Required task:
Which lines in the data below contain the string "height", with case counting? Pick out each such line and copy it in full.

Exercise input:
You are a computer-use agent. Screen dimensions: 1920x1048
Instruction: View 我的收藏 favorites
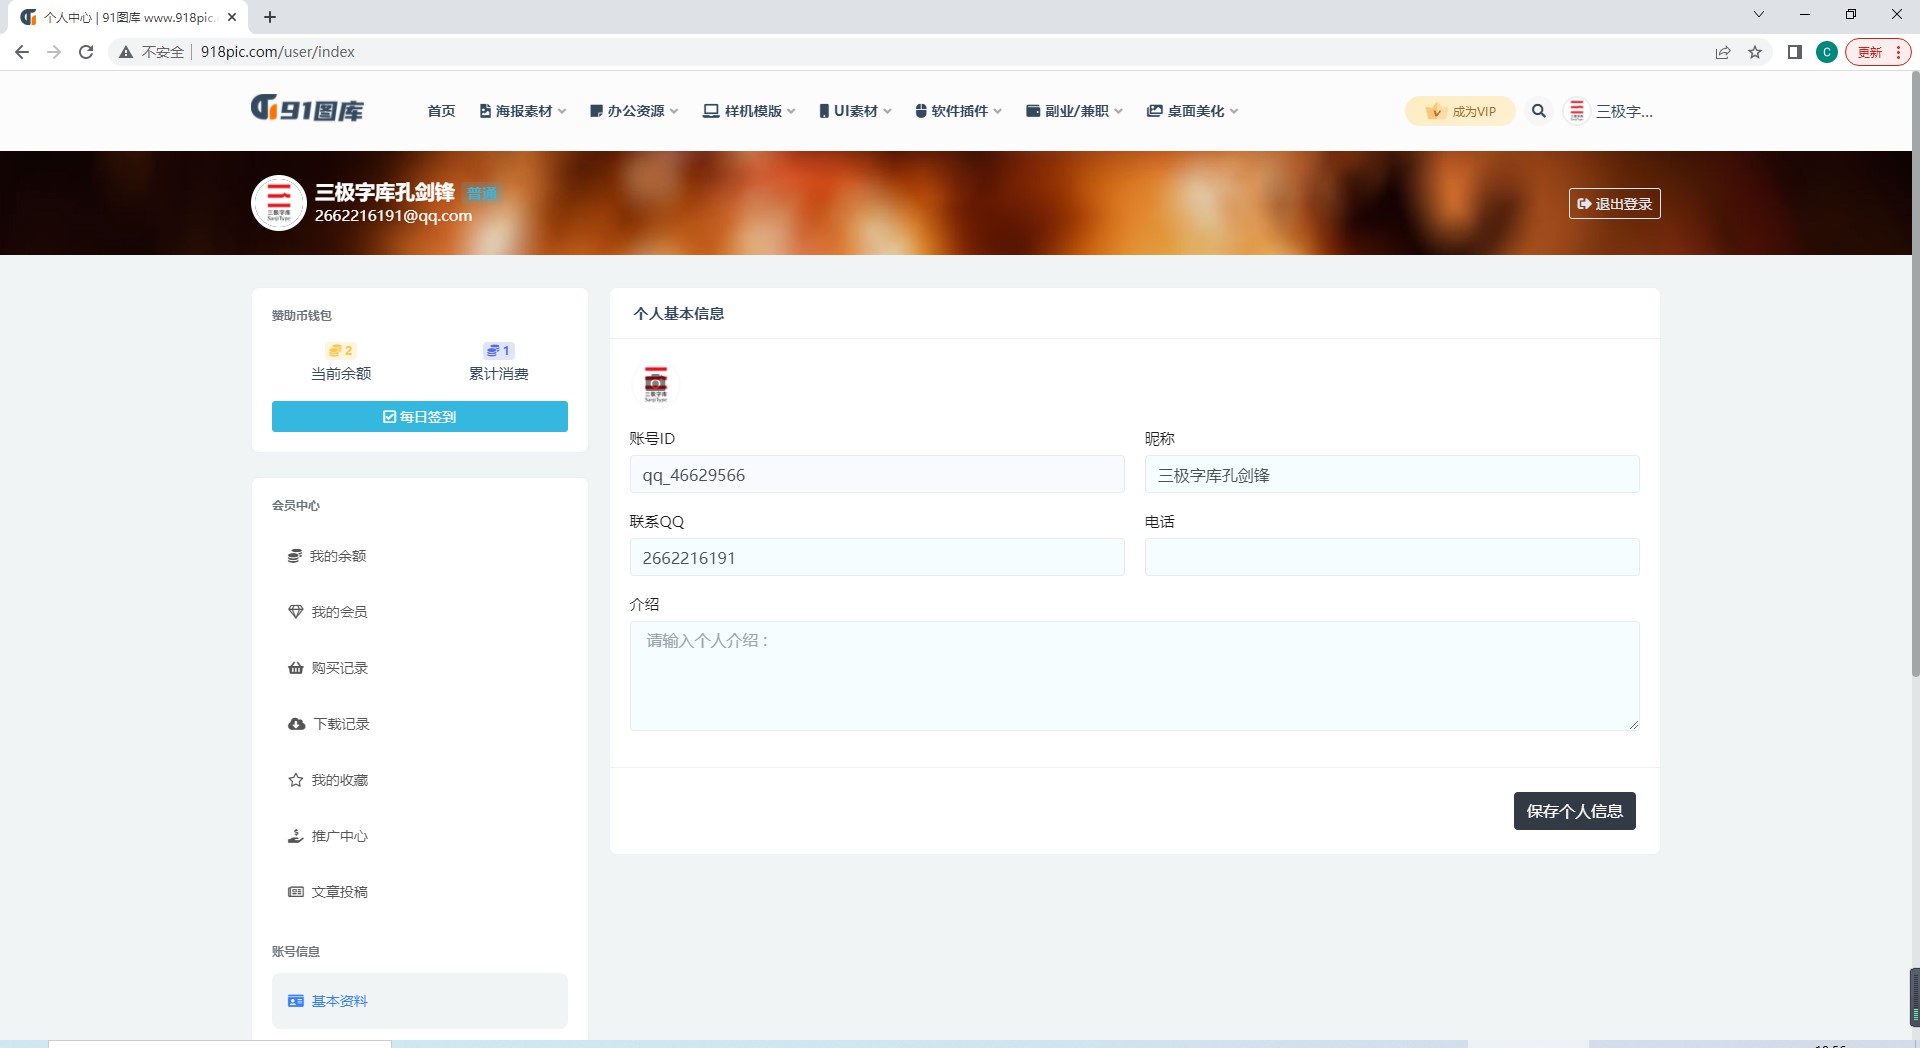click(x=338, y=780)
--
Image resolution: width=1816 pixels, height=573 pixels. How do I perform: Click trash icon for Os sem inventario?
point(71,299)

Written response:
Image resolution: width=1816 pixels, height=573 pixels. How do I perform: Click trash icon for Os sem inventario?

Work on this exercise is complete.